A Postpartum “Tail” of Antiretrovirals Reduces Resistance Following sdNVP
As described in a paper in this issue of PLoS Medicine, Martinson et al. conducted a randomized trial to determine whether adding up to a week of twice-daily AZT/3TC to sdNVP would reduce the risk of resistance in mothers and infants [12]. The addition of AZT and 3TC (half-lives 1–2 h and 5–7 h, respectively) decreases the amount of time that NVP (half-life 45 h) would be present alone, potentially limiting selection pressure for resistance to emerge. At 6 wk postpartum, drug resistance in both mothers and infants was reduced by over 80% in the sdNVP plus AZT/3TC arms, compared to sdNVP alone.
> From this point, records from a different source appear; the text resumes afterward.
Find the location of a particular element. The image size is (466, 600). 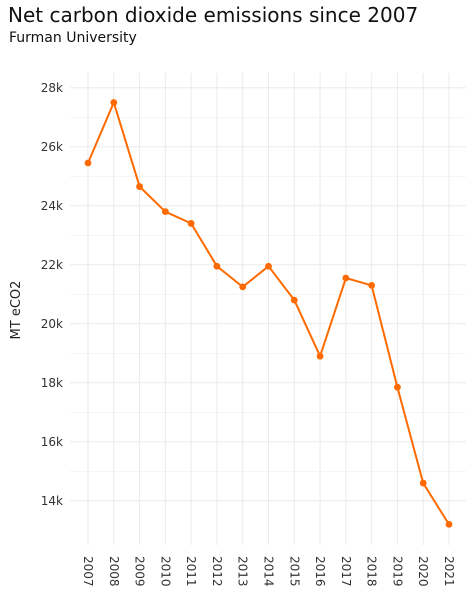

x-tick-label: 2010 is located at coordinates (165, 572). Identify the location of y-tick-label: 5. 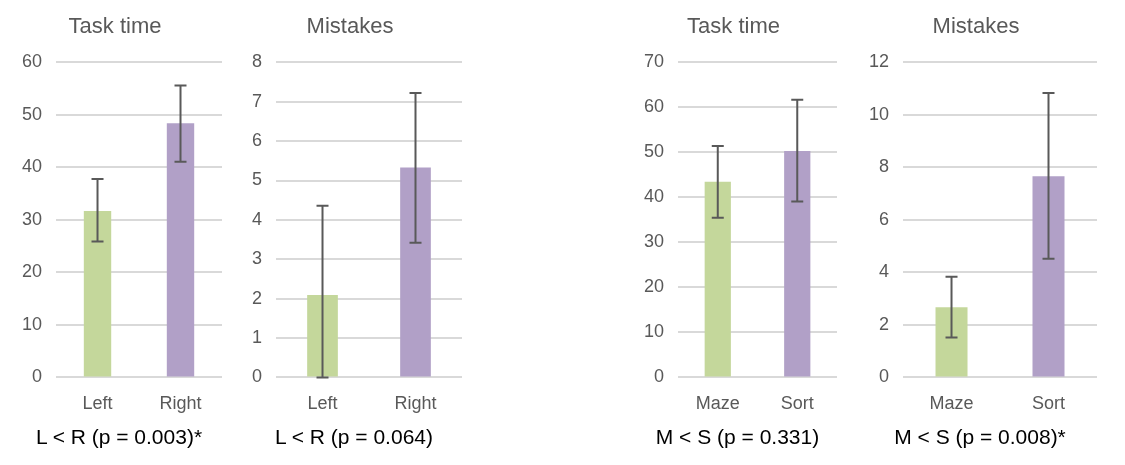
(258, 180).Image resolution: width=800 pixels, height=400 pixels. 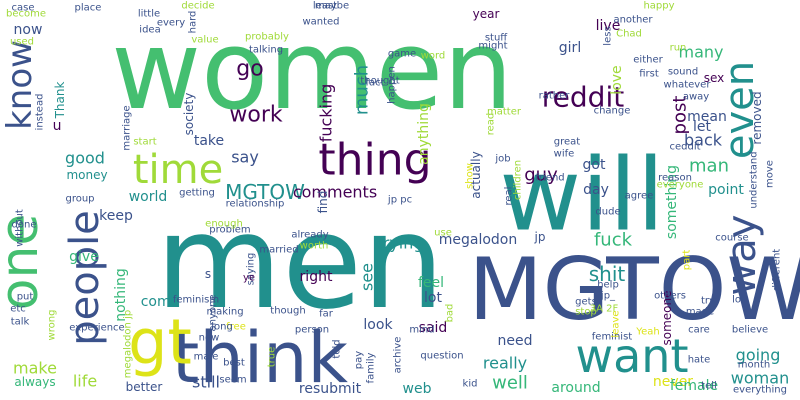 What do you see at coordinates (757, 118) in the screenshot?
I see `cloud-word: removed` at bounding box center [757, 118].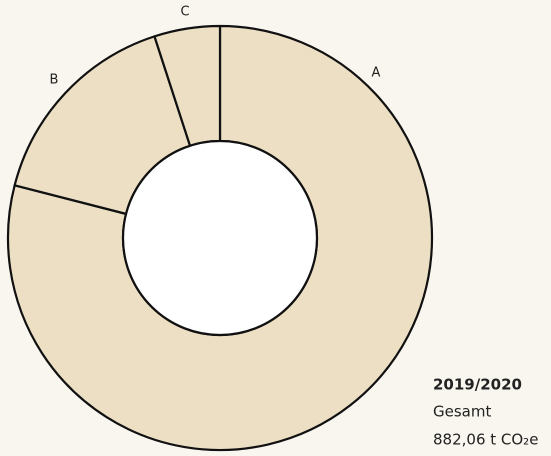  What do you see at coordinates (462, 412) in the screenshot?
I see `info-label: Gesamt` at bounding box center [462, 412].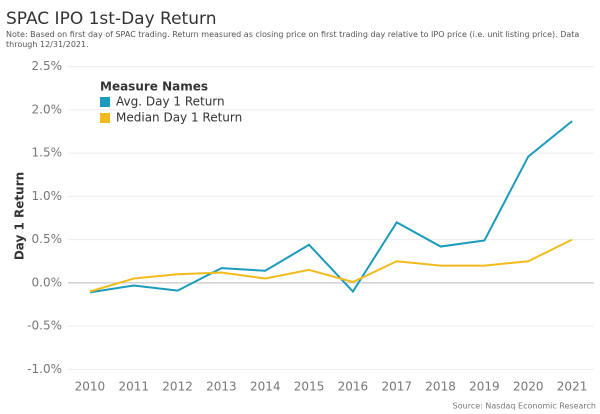 This screenshot has width=600, height=414. What do you see at coordinates (44, 369) in the screenshot?
I see `y-tick-label: -1.0%` at bounding box center [44, 369].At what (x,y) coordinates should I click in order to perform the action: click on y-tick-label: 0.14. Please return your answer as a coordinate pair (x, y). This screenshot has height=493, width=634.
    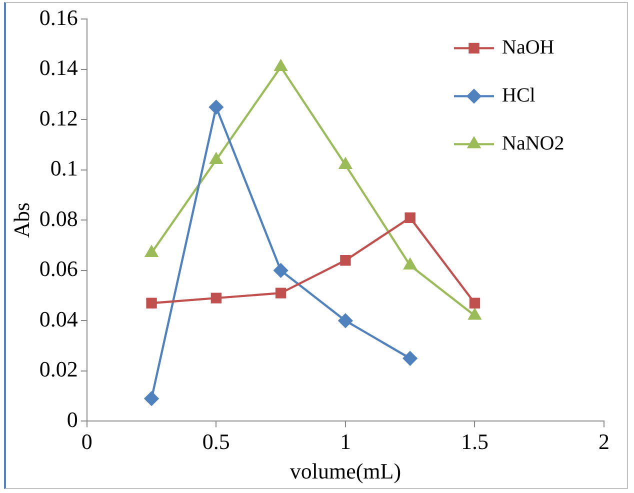
    Looking at the image, I should click on (58, 68).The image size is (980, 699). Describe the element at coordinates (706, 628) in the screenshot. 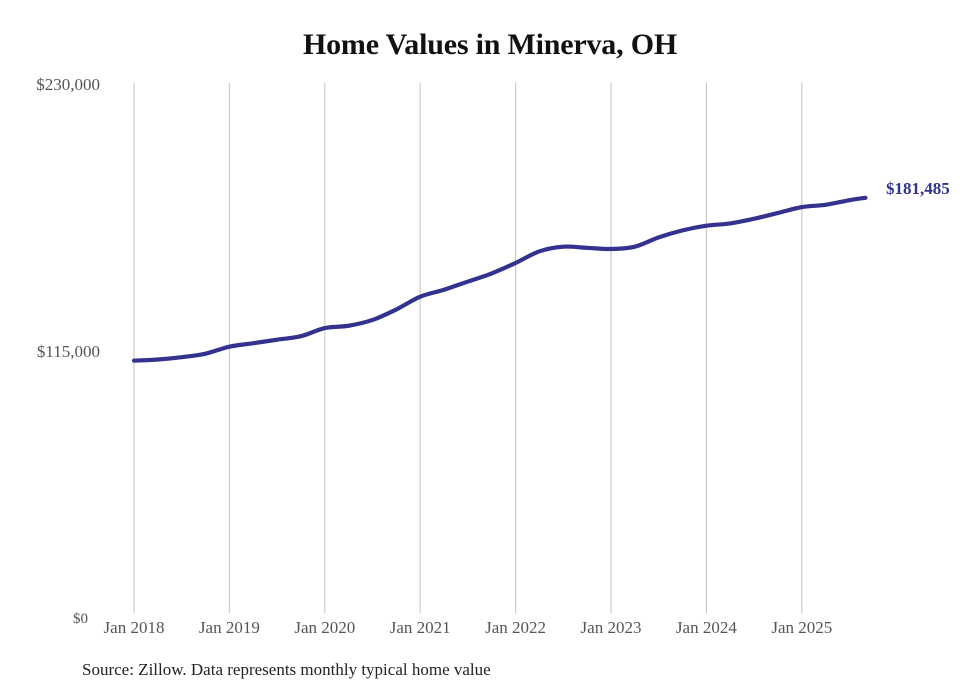

I see `x-axis-tick-label: Jan 2024` at that location.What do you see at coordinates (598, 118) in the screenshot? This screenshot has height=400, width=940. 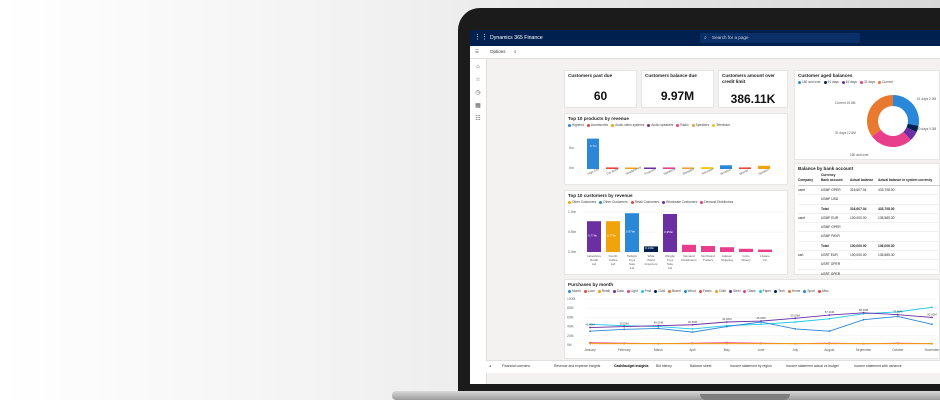 I see `panel-title: Top 10 products by revenue` at bounding box center [598, 118].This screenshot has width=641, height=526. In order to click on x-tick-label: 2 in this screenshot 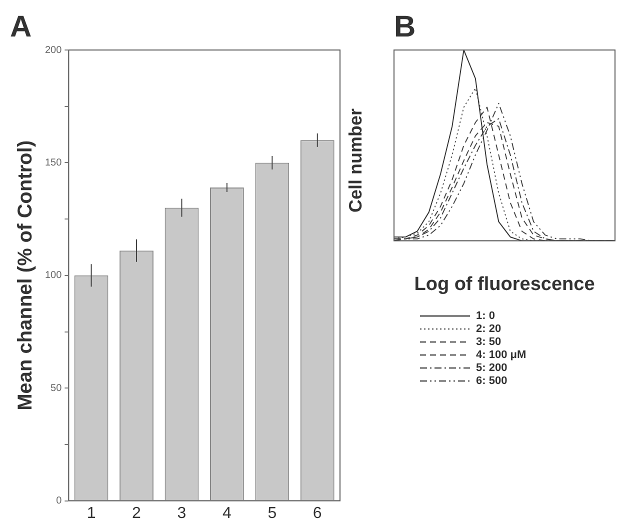, I will do `click(137, 513)`.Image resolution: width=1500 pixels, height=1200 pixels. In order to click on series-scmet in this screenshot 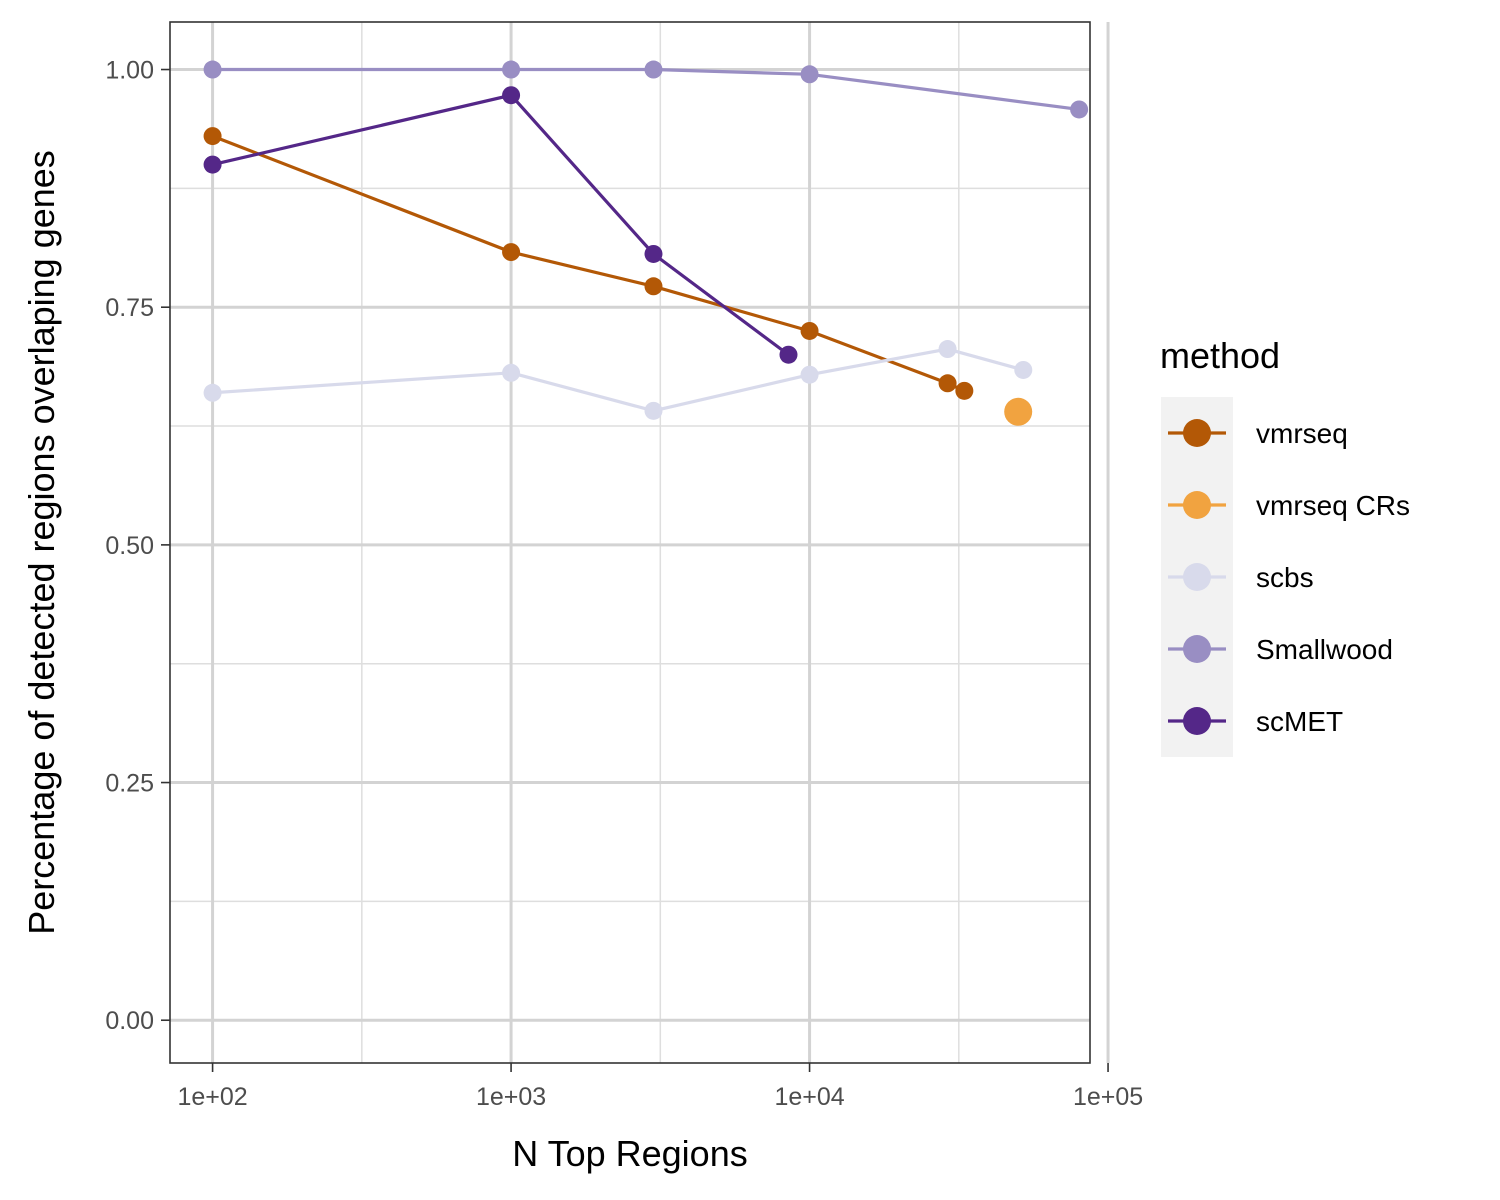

In addition, at 2 wk postpartum, viral loads were lower in the women on combination treatment compared to those who received sdNVP alone, which may also have contributed to the observed reduction in resistance. Not only did the overall percentage of women and children with resistance decrease, but following sdNVP plus the “tail” of AZT/3TC, fewer acquired multiple mutations and resistance appeared to fade more quickly.
These data have already had a global impact. Preliminary analysis of the data from this research study was presented at the Conference on HIV Pathogenesis and Treatment in 2005, and motivated a change in the World Health Organization (WHO) recommendations for preventing MTCT in resource-limited settings [1],[13]. Before these results were available, sdNVP alone was the standard treatment recommended by the WHO, despite the well-known risk of resistance. It was simply the most feasible regimen at the time. Today, the current WHO recommended regimen (AZT antepartum, sdNVP plus AZT/3TC intrapartum, followed by AZT/3TC for 7 d postpartum) is based on the results presented by Martinson, et al. as well as a subsequent study that showed similar findings [1],[14]. More recent data suggest that even simpler tail regimens may be possible [15].
Some important questions remain. The tail combination regimens provide a shorter duration of single drug selection pressure compared to sdNVP alone, and result in a reduced prevalence of drug resistance mutations that are detected by the population-sequencing assays used. However, the addition of a 1-wk tail may not be enough to completely eliminate NVP selection pressure, and it remains possible that resistant virus still arises, but only at low levels because of the more limited period of selection. Whether low-level resistance arises following these regimens, and whether it has clinical relevance, remains unclear and requires testing with more sensitive drug resistance assays [6].
Assuming that there is not a large amount of lurking resistance that is below the detection limit of the assays used in the study presented, the approach of sdNVP plus AZT/3TC to prevent MTCT may strike the right balance of a feasible regimen that minimizes resistance in settings where HAART remains to be implemented.
Linked Research Article
This Perspective discusses the following new study published in PLoS Medicine:
McIntyre JA, Hopley M, Moodley D, Eklund M, Gray GE, et al. (2009) Efficacy of Short-Course AZT Plus 3TC to Reduce Nevirapine Resistance in the Prevention of Mother-to-Child HIV Transmission: A Randomized Clinical Trial. PLoS Med 6(10): e1000172. doi:10.1371/journal.pmed.1000172
Abbreviations
- 3TC
lamivudine
- AZT
zidovudine
- HAART
highly active antiretroviral therapy
- MTCT
mother-to-child transmission
- NVP
nevirapine
- sdNVP
single-dose of nevirapine
Footnotes
The authors have declared that no competing interests exist.
No specific funding was received for this article.